Records drawn from a dataset:
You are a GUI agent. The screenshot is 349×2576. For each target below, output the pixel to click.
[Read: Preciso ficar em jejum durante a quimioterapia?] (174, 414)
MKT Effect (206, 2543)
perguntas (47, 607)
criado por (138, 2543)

» **EXERCISE DIRECTIONS**: Copy every record exactly.

» **COMPLETED TASK**:
You are a GUI agent. The screenshot is 349×2576. For each target below, output the pixel to click.
[Read: Preciso ficar em jejum durante a quimioterapia?] (174, 414)
MKT Effect (206, 2543)
perguntas (47, 607)
criado por (138, 2543)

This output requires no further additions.